Begin Document text

Coyomani had argued before the IJ (as he does on appeal) that § 237(a)(2) does not apply to him, because § 237(a)(2) provides that an alien is deportable if he commits an aggravated felony after admission, but Coyomani was never admitted. In Coyomani's view, he is subject only to § 212, under which he might be eligible for cancellation of removal. The IJ found “a certain appeal to that argument,” but held that it was foreclosed by the BIA's decision in Matter of Cortez, 25 I. & N. Dec. 301 (B.I.A.2010). In that case, the Board explained that the provision that deals with eligibility for cancellation of removal cross-references three other INA sections. The Board held that only part of the cross-referenced provisions matters when determining eligibility for cancellation of removal. Specifically, the Board would look only at the elements of the crime and the sentence potentially imposed; it would not consider the portions of the cross-referenced provisions that refer to an alien's immigration status—words like “after admission” and “deportable.” Id. at 308. The IJ deferred to the Board's interpretation, “since the Seventh Circuit has not addressed this issue.” Therefore, the IJ dismissed Coyomani's request for cancellation of removal.

Coyomani appealed to the Board, which agreed with the IJ's analysis and conclusion. Relying on Cortez and Matter of Almanza–Arenas, 24 I. & N. Dec. 771 (B.I.A.2009), the Board held that an alien convicted of an offense described under INA § 237(a)(2) is ineligible for cancellation of removal under INA § 240A(b)(1)(C), irrespective of whether the alien is charged with removal under INA § 212 (as an inadmissible alien) or § 237 (as a deportable alien). The Board rejected Coyomani's argument that the Second Circuit's recent decision in Reyes v. Holder, 714 F.3d 731 (2d Cir.2013), required a different result. (We address that decision below.) Coyomani petitioned our court for review of the Board's decision.

End Document text

Exercises to complete —
**1)** List every case cited by name in the excerpt on Coyomani's appeal, with its citation.
**2)** Carry on the excerpt on Coyomani's appeal, starting after its final sentence.

Begin Data provided

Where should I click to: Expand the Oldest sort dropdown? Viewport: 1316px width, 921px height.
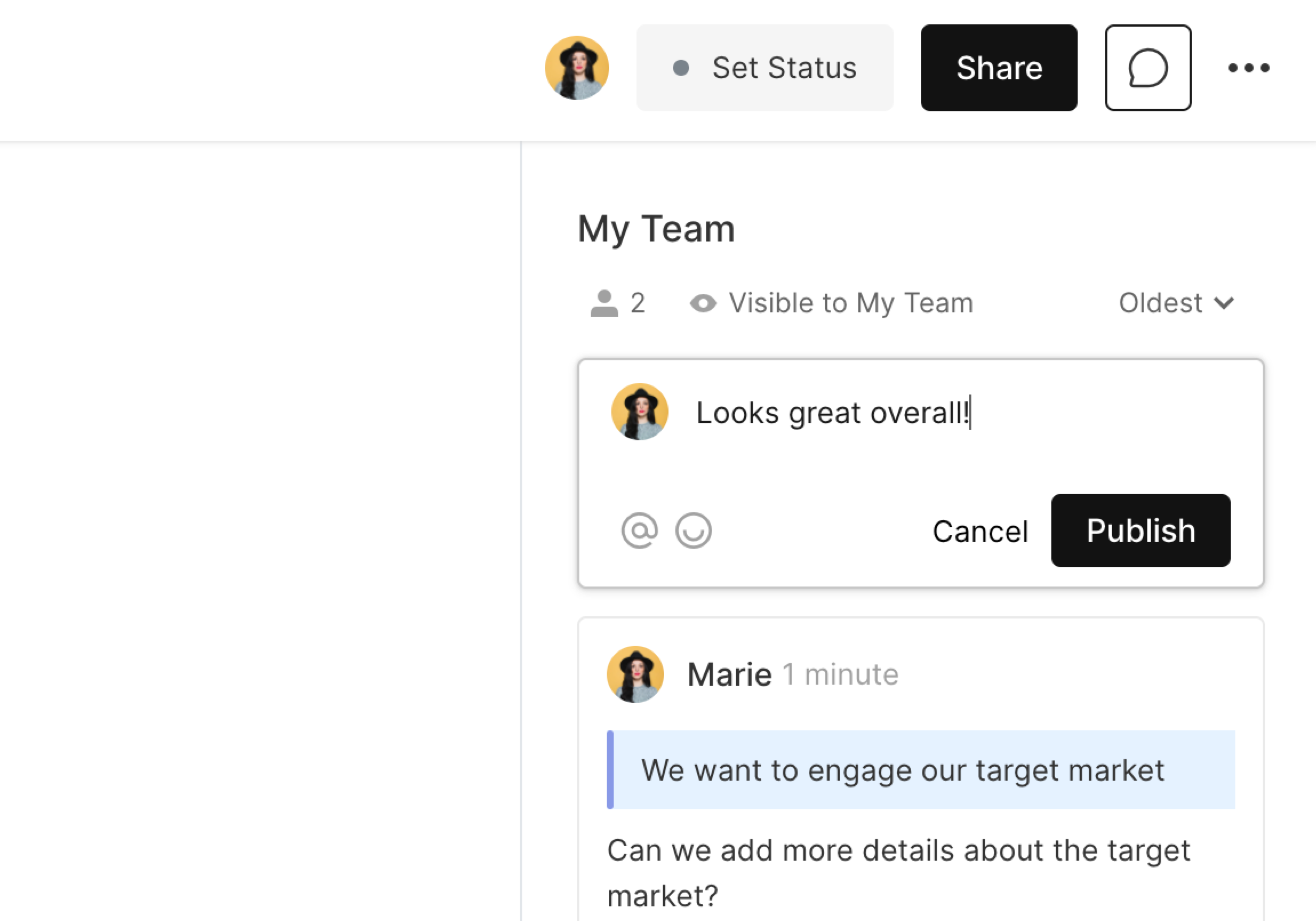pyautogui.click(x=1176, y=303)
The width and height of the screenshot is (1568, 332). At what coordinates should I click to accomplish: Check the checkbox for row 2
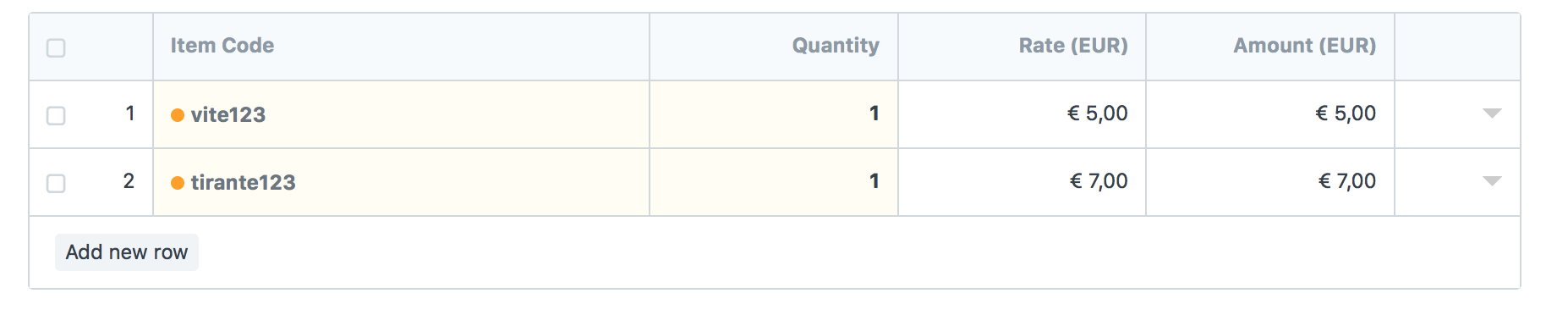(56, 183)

End Data provided

Results of the tasks —
**1)**
- Matter of Cortez, 25 I. & N. Dec. 301 (B.I.A.2010)
- Matter of Almanza–Arenas, 24 I. & N. Dec. 771 (B.I.A.2009)
- Reyes v. Holder, 714 F.3d 731 (2d Cir.2013)

**2)**
II. Discussion

Whether an alien is statutorily eligible for cancellation of removal is a question of law that we have jurisdiction to review. See8 U.S.C. § 1252(a)(2)(D); Iddir v. INS, 301 F.3d 492, 496–98 (7th Cir.2002). Where, as here, the Board adopts the IJ's opinion and also supplements it with the Board's own reasoning, we review both decisions. Abraham v. Holder, 647 F.3d 626, 632 (7th Cir.2011). We review questions of statutory interpretation de novo, though we often apply the familiar Chevron framework. INS v. Aguirre–Aguirre, 526 U.S. 415, 424, 119 S.Ct. 1439, 143 L.Ed.2d 590 (1999); Chevron U.S.A. Inc. v. Natural Res. Def. Council, Inc., 467 U.S. 837, 842, 104 S.Ct. 2778, 81 L.Ed.2d 694 (1984). This framework applies to the Board's interpretations of the INA so long as (1) the Board's reasoning is thorough, see Mata–Guerrero v. Holder, 627 F.3d 256, 259 (7th Cir.2010); and (2) the Board's decision is issued by a multi-member panel, or relies on a Board opinion that was issued by a multi-member panel, Lagunas–Salgado v. Holder, 584 F.3d 707, 711 (7th Cir.2009). The Board's opinion in this case meets these requirements. At Chevron's first step, we determine—using ordinary principles of statutory interpretation—whether Congress has directly spoken to the precise question at issue. Chevron, 467 U.S. at 842–43 & n. 9, 104 S.Ct. 2778. If Congress has done so, our inquiry ends there. Id. at 842–43, 104 S.Ct. 2778. If not, then Congress has left the “administrative agency with discretion to resolve a statutory ambiguity,” Ali v. Mukasey, 521 F.3d 737, 739 (7th Cir.2008), so at step two, we require only that the agency's interpretation be...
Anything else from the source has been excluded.